The restaurant proposes to renovate the exterior of the building to include peaked roof facades over the entrances, with decorative bracing and vertical walls of stone.

The company will also add stucco above the existing windows and remove building canopies, which “creates the illusion of greater building height,” according to a report to council by Town planner Danielle Patterson.

The report noted the design conforms with the Town’s Official Community Plan (OCP), which requires properties in the Form and Character Development Permit Areas—downtown, mixed residential and Hwy 16 commercial zones—to reflect Smithers’ Alpine Theme.

“Upon review of the existing site plan and proposed design details submitted by the applicant, it is indicative the proposed development reflects the Alpine Theme, with considerations for the Highway 16 location, franchise branding, and the need to incorporate the existing components of the building with the proposed renovations,” Patterson wrote.
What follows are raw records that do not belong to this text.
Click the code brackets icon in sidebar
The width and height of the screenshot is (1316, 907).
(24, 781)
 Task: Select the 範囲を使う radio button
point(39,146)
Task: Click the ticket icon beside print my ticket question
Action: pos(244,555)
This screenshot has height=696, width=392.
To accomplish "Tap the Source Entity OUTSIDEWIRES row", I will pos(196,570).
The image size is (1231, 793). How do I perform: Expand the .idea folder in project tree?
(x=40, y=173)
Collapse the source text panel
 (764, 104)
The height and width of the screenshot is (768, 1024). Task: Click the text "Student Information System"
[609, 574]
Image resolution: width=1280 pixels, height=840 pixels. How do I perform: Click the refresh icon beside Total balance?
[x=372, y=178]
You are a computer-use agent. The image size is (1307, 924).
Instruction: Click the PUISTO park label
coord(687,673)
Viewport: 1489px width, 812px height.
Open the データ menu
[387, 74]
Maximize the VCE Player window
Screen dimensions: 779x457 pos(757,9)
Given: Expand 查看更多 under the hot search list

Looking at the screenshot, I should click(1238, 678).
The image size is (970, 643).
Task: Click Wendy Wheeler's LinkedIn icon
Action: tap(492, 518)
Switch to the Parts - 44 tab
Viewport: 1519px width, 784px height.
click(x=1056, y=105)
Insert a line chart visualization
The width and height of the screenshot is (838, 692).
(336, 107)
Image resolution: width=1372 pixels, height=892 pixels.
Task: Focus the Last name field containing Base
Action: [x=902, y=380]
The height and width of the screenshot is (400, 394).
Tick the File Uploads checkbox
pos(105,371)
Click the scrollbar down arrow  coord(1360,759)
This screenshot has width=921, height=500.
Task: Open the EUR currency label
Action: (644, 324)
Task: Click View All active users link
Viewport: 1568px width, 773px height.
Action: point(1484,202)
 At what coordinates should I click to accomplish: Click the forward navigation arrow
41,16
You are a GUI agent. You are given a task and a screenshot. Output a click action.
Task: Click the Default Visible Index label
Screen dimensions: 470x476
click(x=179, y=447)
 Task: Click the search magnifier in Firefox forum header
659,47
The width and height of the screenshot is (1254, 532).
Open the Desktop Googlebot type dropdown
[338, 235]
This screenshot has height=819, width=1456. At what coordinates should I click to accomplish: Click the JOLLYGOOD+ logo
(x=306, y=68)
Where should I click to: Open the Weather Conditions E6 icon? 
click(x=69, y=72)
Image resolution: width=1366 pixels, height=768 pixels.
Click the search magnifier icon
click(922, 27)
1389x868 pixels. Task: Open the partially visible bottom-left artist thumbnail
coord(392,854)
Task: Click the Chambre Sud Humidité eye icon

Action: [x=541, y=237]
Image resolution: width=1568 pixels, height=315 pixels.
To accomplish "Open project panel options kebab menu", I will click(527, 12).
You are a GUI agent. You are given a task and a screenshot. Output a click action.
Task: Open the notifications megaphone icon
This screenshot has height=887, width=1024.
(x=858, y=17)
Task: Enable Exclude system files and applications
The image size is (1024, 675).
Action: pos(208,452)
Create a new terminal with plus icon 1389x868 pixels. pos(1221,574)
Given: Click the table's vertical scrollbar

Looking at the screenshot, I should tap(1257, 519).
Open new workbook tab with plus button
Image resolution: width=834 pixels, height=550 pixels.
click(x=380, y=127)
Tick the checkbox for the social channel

The two existing Tim Hortons signs will be removed and replaced with single sign, which the report stated conforms with the Town’s Sign Bylaw.

The proposal also includes new LED channel lighting to illuminate the existing pedestrian walkway and a barrier between the building and drive-thru lane.

The $350,000 price tag of the renovation would trigger the requirement for off-site works, i.e., sidewalks, curb and gutters etc. However, Patterson’s report said the property already conforms with the Subdivision Servicing and Development Standards bylaw.

Coun. Frank Wray said he was very happy with the proposed renovations, but raised the issue of the drive-thru.

“The drive-thru situation is not ideal, quite often the lineups go past the turn lane and start to pile up towards the highway,” he said. “I was just wondering if this is the kind of time where we could take the opportunity to try and address that?”

Mark Allen, director of development services said staff had looked at trying to do something, but

“We tried, actually… there’s no bylaw requirements for making changes to the drive-thru, but they recognize it’s still a problem.

“They’ve made some improvements to the way they handle the customers, they have a countdown clock and try to push them through within 30 seconds. So, that has really helped a lot in probably the last 10 years, but we don’t have the accident history through ICBC or RCMP to really drive the safety aspect [of it].

Wray suggested that perhaps a way to address it might be to relax some of the parking requirements at the rear of the property in order to reroute the drive-thru lane.

Allen responded that might be feasible, but the cost would be at least equivalent to the cost of the currently proposed project.

“We’ve had that design to the [property owner] from 2002 I think, and it’s not a cost for the franchise owner, it’s for the property owner and they just haven’t come up with the funding yet, but as I said, we keep trying.”